BRIEF: Produce exactly the lines from the one holding "This screenshot has width=545, height=1215." through the last line of the data below, with every picture left out.

━━━━━━━━━━

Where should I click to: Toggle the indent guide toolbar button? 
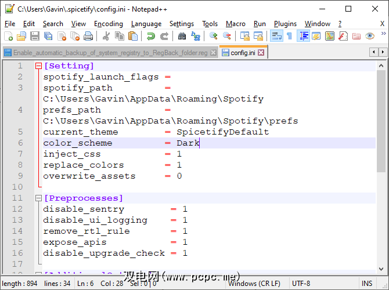click(303, 37)
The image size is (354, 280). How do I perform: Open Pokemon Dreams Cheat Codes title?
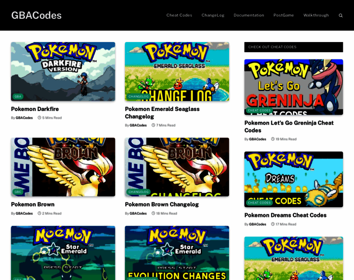pyautogui.click(x=285, y=215)
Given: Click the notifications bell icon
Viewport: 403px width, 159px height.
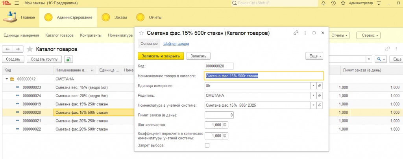Looking at the screenshot, I should [x=324, y=3].
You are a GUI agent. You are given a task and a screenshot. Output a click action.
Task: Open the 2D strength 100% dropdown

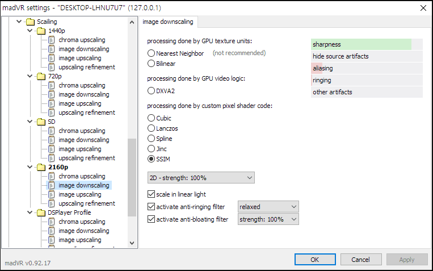coord(200,178)
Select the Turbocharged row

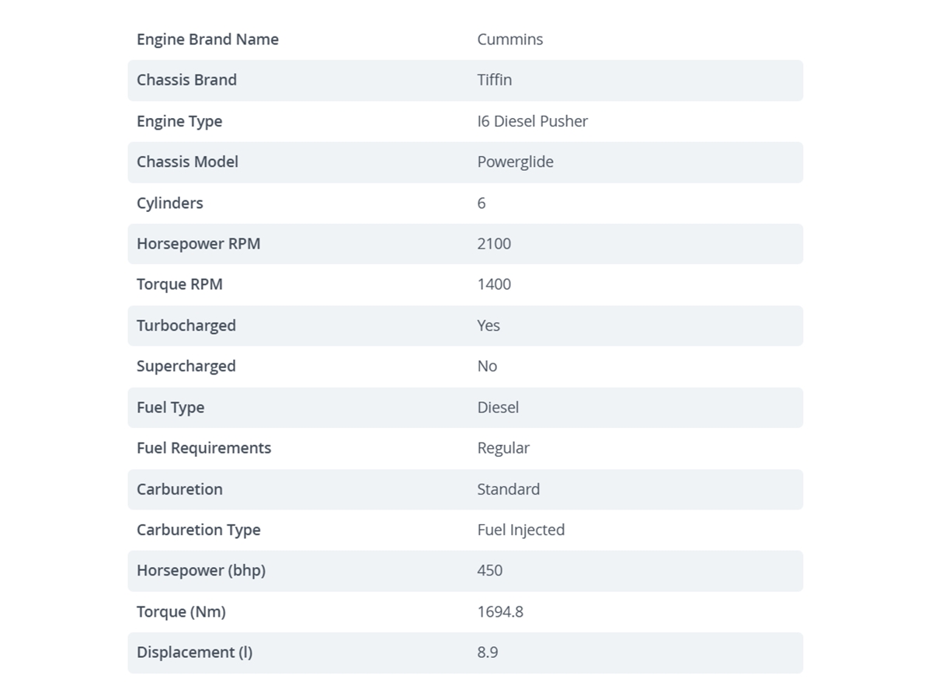click(x=465, y=325)
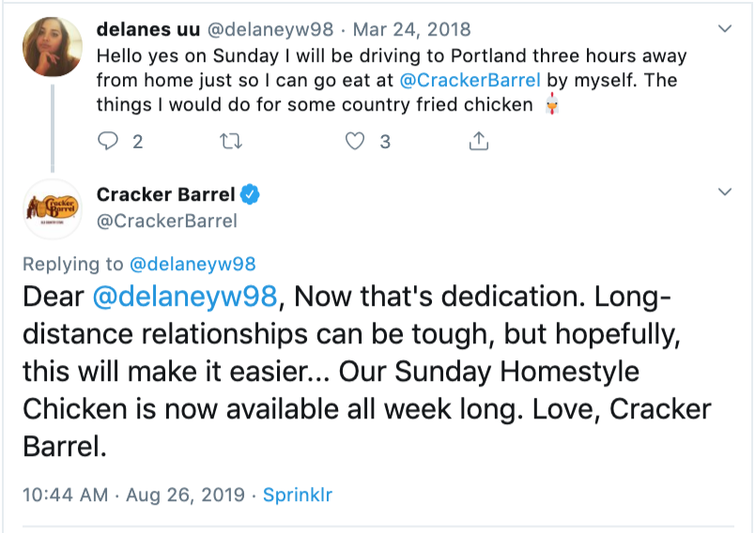Click Cracker Barrel account name
The image size is (755, 533).
(165, 195)
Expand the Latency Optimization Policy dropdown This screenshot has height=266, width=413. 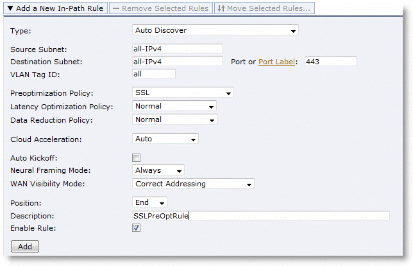[x=174, y=106]
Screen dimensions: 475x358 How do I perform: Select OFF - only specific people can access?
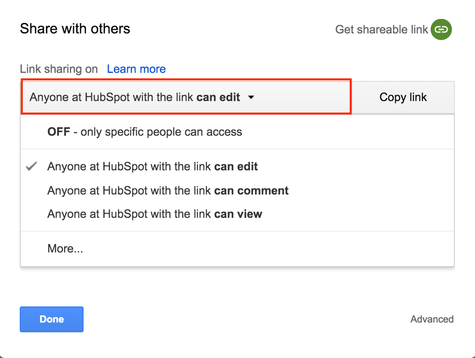pos(144,132)
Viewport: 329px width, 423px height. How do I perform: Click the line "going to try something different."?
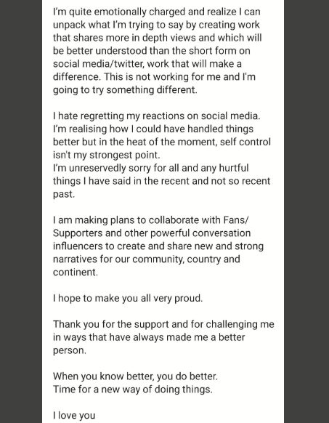click(x=125, y=90)
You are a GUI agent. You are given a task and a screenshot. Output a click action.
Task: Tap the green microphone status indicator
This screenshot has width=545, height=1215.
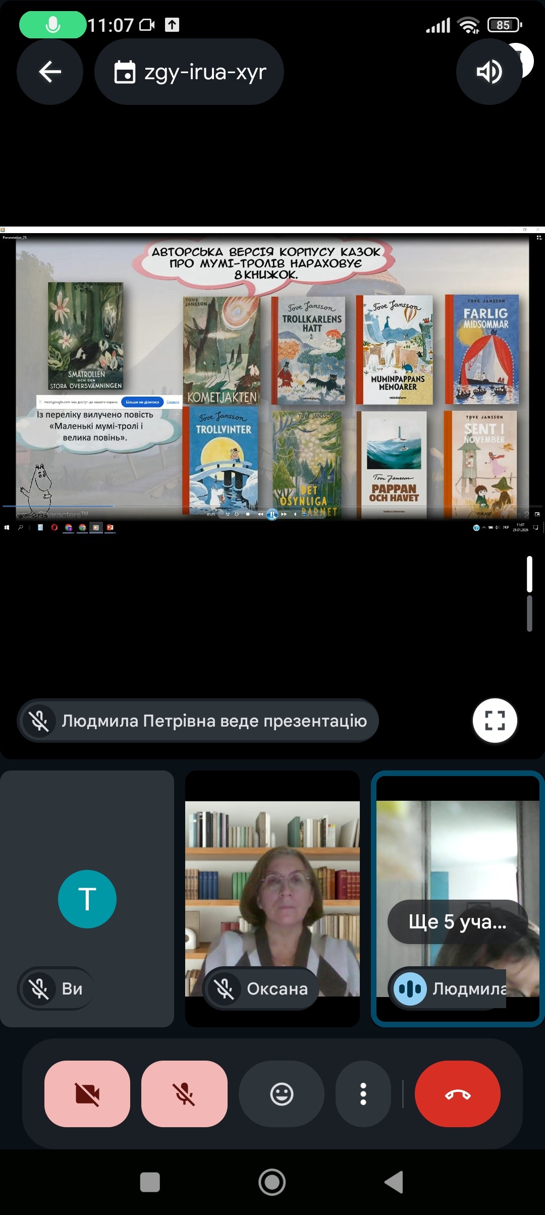point(52,25)
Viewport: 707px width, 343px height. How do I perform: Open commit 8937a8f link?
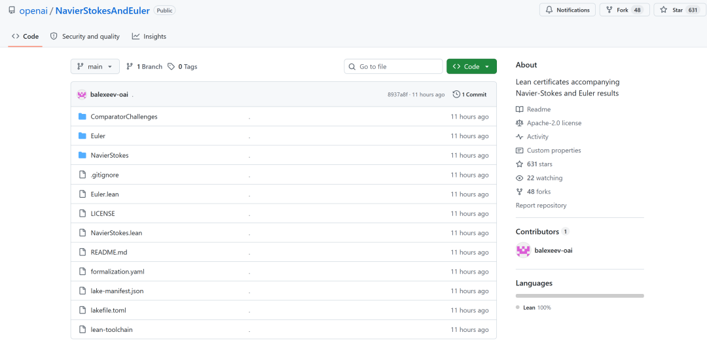[396, 95]
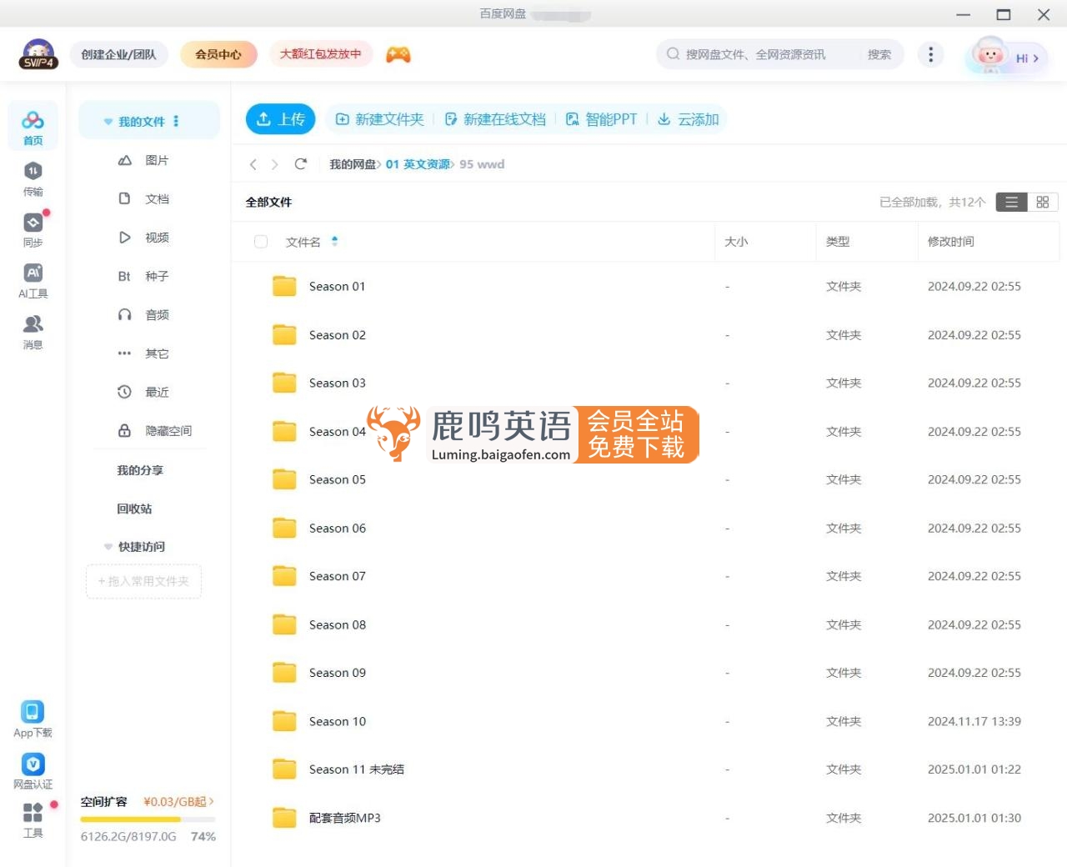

━━━━━━━━━━

RESPONSE TO THE TASK:
This screenshot has width=545, height=1215.
point(52,25)
Viewport: 707px width, 343px height. How do I perform: Open commit 8937a8f link?
[396, 95]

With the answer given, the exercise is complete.